Development of Maternal AntiD antibodies
Haemolytic anaemia resulting from IgG crossing the placenta in subsequent pregnancies. Presents with anaemia and jaundice. Give Anti-D just before birth. All mothers screen, if they are negative they are tested for antibodies against it. Check dopplers, increased blood flow treated with RhD- cells
Neonatal Alloimmune Thrombocytopenia similar process for platelets
bleeding and thrombocytopenia in the first few days after birht
Leucapheresis
Bone marrow harvest, donor lymphocyte infusions.

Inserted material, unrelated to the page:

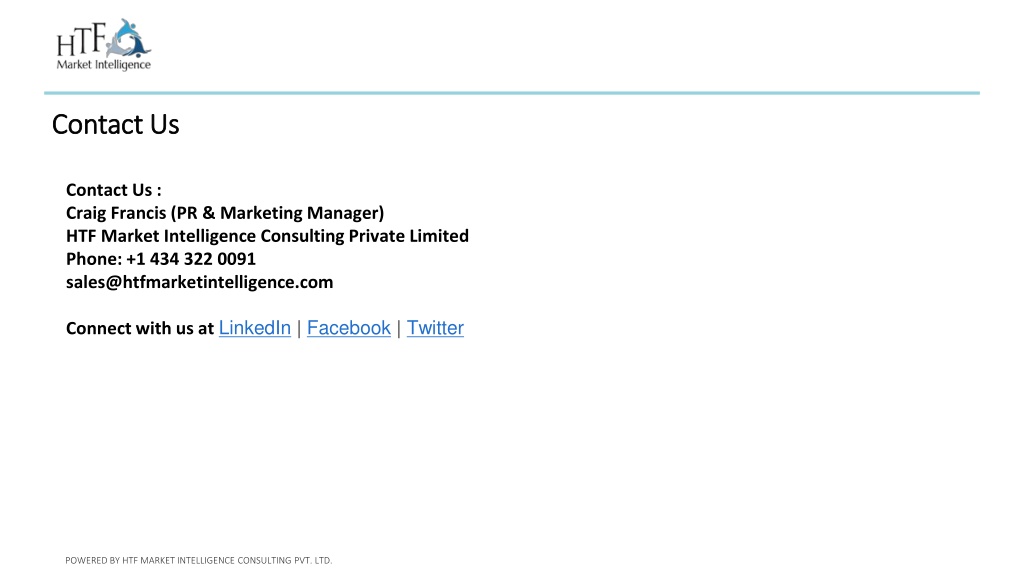
Task: Click the HTF swirl logo graphic
Action: (x=129, y=39)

Process of of blood grouping
Red cell group is determined by suspending washed red cels with diluted anti-A, anti-B, anti-AB and anti-Rh(D). Agglutination indicates a positive test.
Compatibility testing
This entails suspension of red cells from a donor pack with recipient serum, incubation to allow reactions to occur and examination for agglutination, including an indirect antiglobulin test to ensure that no reaction has occured.